- **WORK TO COMPLETE**
Report every line of the items below that contains the string "output". Case counts.

- **EXERCISE DATA**
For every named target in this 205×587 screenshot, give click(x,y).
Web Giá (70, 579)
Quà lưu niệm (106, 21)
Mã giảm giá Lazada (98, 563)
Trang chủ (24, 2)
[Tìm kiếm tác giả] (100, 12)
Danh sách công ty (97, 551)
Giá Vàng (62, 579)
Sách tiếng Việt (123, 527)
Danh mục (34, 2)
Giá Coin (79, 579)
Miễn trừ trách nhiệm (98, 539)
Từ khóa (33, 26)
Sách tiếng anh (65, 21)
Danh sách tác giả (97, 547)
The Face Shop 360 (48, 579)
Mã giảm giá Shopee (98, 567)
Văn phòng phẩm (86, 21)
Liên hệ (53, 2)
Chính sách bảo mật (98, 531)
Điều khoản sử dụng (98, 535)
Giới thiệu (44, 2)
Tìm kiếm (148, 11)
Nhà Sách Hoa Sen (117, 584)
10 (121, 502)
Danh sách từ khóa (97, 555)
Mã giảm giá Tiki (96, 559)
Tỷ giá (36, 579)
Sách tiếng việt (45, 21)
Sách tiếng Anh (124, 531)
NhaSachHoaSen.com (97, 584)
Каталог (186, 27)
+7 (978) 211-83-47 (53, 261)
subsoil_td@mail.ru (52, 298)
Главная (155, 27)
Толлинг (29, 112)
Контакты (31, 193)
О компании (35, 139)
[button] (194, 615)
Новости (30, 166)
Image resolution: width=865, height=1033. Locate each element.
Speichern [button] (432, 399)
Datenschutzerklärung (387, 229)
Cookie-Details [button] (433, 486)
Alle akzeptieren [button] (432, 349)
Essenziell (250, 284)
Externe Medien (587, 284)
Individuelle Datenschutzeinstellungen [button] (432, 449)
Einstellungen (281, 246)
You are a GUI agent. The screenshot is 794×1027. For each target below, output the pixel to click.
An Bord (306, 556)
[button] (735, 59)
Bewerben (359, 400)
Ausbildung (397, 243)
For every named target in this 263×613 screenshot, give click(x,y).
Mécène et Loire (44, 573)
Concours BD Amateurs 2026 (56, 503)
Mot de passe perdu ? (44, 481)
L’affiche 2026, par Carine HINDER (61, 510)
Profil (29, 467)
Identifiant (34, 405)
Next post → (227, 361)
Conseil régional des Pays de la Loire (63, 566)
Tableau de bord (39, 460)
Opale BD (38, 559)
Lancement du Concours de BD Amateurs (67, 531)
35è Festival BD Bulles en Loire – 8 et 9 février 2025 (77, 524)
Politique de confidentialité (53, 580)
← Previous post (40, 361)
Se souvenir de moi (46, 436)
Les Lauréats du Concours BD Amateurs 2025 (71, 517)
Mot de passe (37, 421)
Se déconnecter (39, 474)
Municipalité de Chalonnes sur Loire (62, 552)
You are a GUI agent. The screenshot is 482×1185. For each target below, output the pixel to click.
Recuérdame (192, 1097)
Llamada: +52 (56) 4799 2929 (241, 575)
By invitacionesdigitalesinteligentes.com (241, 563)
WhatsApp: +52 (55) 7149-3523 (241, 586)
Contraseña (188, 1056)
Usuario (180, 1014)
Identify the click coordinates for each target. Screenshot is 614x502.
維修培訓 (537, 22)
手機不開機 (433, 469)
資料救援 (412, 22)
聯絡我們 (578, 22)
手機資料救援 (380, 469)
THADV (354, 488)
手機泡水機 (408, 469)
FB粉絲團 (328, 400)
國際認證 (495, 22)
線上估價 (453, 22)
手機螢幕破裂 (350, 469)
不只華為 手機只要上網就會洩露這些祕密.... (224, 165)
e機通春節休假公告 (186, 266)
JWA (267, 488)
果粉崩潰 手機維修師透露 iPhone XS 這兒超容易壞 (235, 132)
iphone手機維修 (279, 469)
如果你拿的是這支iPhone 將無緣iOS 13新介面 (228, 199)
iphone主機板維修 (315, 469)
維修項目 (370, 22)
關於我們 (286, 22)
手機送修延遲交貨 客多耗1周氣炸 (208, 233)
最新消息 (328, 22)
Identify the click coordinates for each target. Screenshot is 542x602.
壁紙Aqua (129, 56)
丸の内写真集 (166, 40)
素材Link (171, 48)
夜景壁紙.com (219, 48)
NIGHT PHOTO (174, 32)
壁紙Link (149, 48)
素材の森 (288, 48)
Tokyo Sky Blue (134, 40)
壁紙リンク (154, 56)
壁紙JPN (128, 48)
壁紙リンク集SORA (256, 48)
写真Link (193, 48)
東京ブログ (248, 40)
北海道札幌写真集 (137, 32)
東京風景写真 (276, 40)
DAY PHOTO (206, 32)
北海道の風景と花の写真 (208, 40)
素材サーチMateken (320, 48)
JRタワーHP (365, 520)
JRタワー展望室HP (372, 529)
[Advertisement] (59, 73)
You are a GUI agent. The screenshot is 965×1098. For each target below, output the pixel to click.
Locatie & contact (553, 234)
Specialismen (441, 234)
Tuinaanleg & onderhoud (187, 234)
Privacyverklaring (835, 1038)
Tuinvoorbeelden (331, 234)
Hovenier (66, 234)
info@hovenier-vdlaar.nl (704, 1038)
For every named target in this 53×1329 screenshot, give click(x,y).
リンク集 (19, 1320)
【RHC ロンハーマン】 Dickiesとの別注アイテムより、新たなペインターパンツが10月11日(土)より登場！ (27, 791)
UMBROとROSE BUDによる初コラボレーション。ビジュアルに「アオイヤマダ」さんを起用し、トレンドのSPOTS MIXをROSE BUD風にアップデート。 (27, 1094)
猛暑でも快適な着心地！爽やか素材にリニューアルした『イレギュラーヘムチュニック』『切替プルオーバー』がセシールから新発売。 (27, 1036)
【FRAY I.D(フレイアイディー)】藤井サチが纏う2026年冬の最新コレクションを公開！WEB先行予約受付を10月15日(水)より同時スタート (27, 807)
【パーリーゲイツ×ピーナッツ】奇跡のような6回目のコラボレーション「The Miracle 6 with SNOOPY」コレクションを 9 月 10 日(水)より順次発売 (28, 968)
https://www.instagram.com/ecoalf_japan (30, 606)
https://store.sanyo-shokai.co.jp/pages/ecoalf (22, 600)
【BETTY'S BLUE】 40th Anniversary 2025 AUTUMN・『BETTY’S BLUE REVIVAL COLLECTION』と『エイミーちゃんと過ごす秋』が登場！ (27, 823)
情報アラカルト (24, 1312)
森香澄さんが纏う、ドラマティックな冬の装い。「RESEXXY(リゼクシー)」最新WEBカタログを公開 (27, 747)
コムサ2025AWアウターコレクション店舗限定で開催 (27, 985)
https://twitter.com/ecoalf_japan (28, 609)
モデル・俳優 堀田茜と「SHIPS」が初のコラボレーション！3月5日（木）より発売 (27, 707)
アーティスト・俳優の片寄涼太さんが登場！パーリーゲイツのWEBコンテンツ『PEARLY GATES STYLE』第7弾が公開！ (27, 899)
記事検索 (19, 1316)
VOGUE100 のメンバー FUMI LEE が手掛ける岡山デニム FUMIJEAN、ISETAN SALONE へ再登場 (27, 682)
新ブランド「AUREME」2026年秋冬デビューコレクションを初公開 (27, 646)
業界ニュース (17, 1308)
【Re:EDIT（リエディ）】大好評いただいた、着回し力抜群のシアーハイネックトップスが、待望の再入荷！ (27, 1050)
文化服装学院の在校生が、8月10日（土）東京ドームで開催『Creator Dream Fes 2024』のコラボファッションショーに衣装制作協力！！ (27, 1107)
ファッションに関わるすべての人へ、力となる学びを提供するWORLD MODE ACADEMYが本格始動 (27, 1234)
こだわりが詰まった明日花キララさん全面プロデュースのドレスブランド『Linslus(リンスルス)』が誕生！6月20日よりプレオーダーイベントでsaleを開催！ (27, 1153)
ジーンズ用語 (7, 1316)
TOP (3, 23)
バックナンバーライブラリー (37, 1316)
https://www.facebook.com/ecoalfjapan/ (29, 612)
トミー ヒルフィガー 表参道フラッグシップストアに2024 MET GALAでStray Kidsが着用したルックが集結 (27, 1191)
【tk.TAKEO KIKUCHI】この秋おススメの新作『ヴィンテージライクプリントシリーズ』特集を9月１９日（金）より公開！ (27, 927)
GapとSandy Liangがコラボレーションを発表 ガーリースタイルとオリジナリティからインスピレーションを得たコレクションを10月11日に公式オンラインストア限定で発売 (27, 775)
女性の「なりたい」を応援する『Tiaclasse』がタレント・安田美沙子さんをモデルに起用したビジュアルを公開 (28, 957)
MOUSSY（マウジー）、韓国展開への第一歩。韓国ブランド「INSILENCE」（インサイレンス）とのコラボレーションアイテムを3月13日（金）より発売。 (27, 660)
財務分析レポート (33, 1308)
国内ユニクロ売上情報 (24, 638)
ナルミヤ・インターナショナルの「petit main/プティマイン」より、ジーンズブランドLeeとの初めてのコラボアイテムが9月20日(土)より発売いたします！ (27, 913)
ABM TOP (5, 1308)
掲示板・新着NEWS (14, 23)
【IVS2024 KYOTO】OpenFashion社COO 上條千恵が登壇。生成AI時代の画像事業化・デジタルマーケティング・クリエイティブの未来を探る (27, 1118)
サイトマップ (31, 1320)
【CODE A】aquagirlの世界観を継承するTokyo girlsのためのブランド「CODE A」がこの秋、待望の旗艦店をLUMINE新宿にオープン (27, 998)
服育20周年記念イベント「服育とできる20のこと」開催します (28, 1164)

- **EXERCISE ANSWER**
You are a GUI agent. The screenshot is 794×1027. For each target below, output the pixel to click.
You are a GUI agent. The screenshot is 482×1185. For each target below, output the pixel to click.
You are a GUI agent. The screenshot is 965×1098. For each target below, output the pixel to click.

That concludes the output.